Copy every record exactly. Nothing may be skipped.

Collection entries
== == ==

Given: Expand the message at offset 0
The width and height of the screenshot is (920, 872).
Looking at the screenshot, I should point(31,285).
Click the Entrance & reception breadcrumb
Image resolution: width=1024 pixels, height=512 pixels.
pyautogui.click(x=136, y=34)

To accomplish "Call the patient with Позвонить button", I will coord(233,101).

== == ==

◆ **The completed task**:
Given: Expand the message at offset 0
The width and height of the screenshot is (920, 872).
Looking at the screenshot, I should point(31,285).
Click the Entrance & reception breadcrumb
Image resolution: width=1024 pixels, height=512 pixels.
pyautogui.click(x=136, y=34)

To accomplish "Call the patient with Позвонить button", I will coord(233,101).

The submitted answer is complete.